■ Task:
Each line from the line that includes "Select the S_CH1 download port header" through the end of the material below must be transcribed exactly, with no other lines.

───

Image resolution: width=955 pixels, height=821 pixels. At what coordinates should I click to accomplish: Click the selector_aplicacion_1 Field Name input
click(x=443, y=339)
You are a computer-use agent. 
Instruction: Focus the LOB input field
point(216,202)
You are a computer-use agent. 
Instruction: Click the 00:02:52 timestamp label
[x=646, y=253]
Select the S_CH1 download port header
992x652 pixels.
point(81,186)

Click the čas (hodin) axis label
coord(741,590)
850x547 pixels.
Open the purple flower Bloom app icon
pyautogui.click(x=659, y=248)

───

■ Result of this exercise:
Select the S_CH1 download port header
992x652 pixels.
point(81,186)

Click the čas (hodin) axis label
coord(741,590)
850x547 pixels.
Open the purple flower Bloom app icon
pyautogui.click(x=659, y=248)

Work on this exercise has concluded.